Tomorrow is my first overnight peds call of the year. It's quite remarkable to think back 4 years ago to my first peds call as an intern. I never thought I'd hit the comfort level that I have finally reached...

I'm actually looking forward to the call...

Sunday, August 16, 2009

Thanks Rob...

Aquarius Horoscope for week of August 13, 2009
(from freewillastrology.com)

In the days ahead, you may not realize what you're looking for until you find it. I advise you, therefore, to put into action the following five-point plan. 1) Suppress any know-it-all tendencies you might have. 2) Revive your childhood talent for being voraciously curious about everything. 3) Ask more questions than you've ever asked before. 4) Figure out how to be receptive without being passive, and how you can be humble without muffling your self-confidence. 5) Consider the possibility that you have a lot to learn about what's best for you.

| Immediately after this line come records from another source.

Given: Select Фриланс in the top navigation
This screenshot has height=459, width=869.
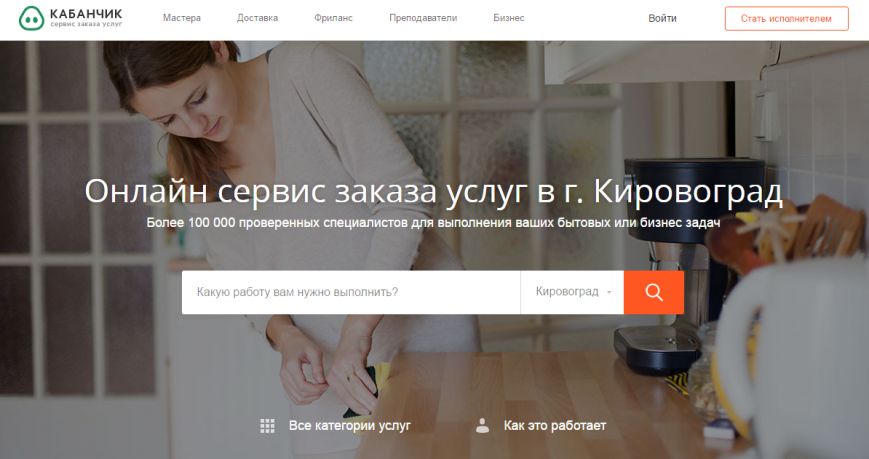Looking at the screenshot, I should point(333,18).
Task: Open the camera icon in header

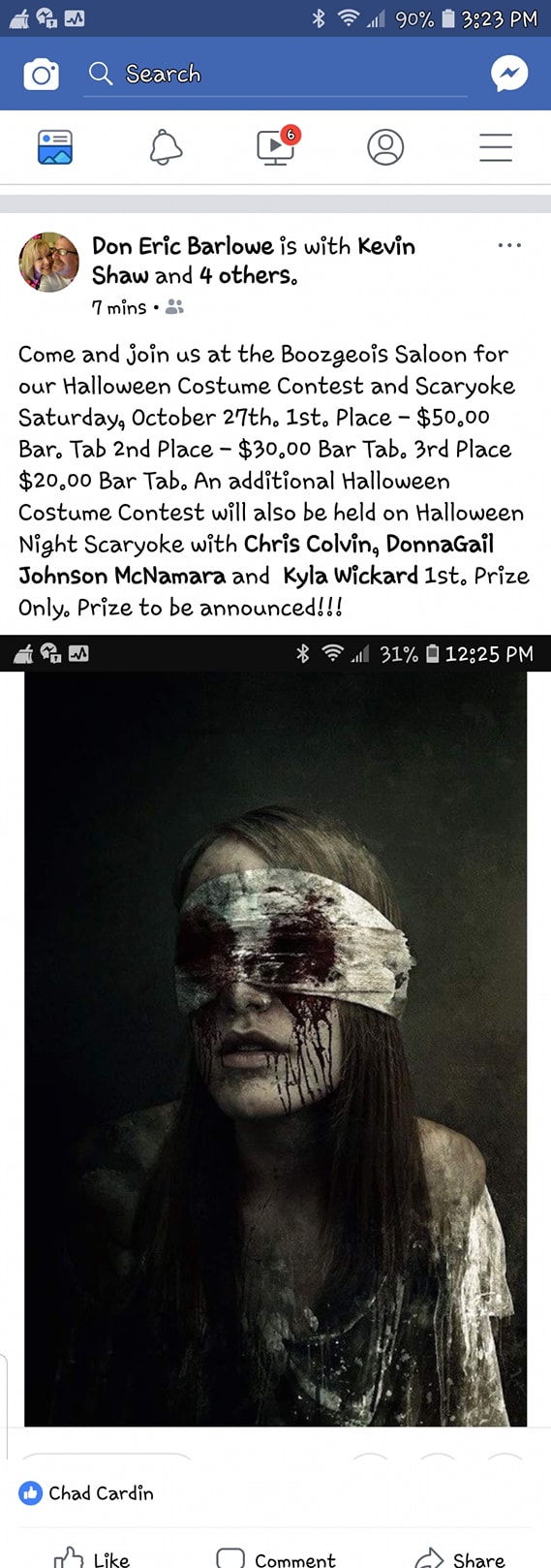Action: tap(41, 74)
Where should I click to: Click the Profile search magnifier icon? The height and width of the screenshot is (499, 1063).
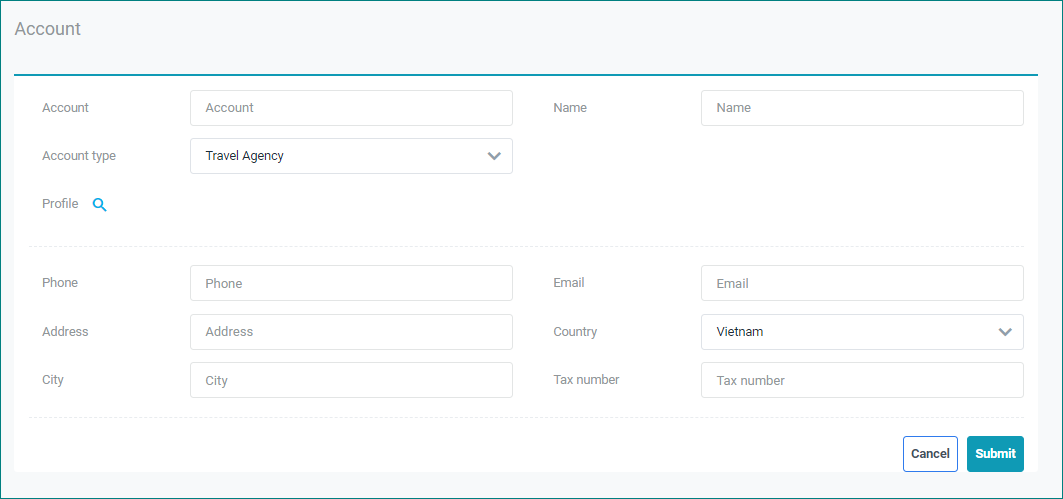point(99,204)
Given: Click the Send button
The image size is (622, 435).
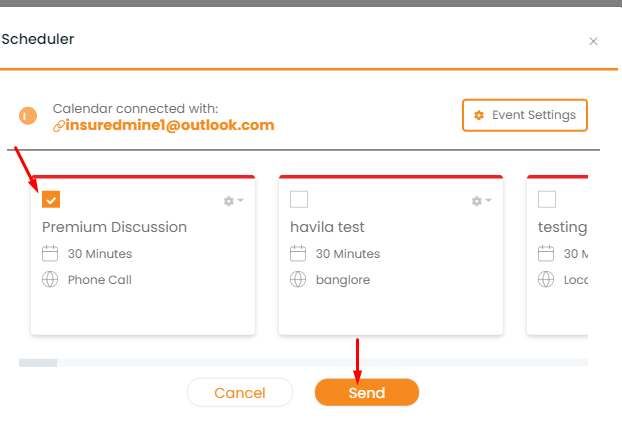Looking at the screenshot, I should (367, 393).
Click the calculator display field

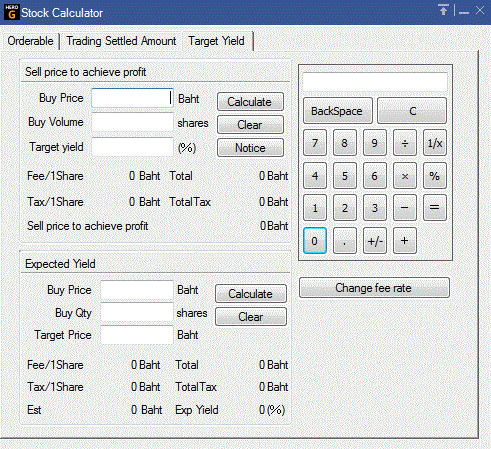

My Horoscope from the infamous Rob Brezsny.

1-yeah sure, that sounds fine in principle
2-I don't have the energy for curiosity
3-There's already an overflowing list
4-think I have this one down
5-No shit, really?

I laid under the stars at Tanglewood tonight (www.tanglewood.org) thinking that I hadn't written in a while, that I should make a note of what's been going on since I got back to the US.

But it's just not stuff I really care to write about right now, so in a burst of insomnia, went back to my old friend Rob for some amusing answers to why the universe has been all outta whack... Think I'll check back week for a better response.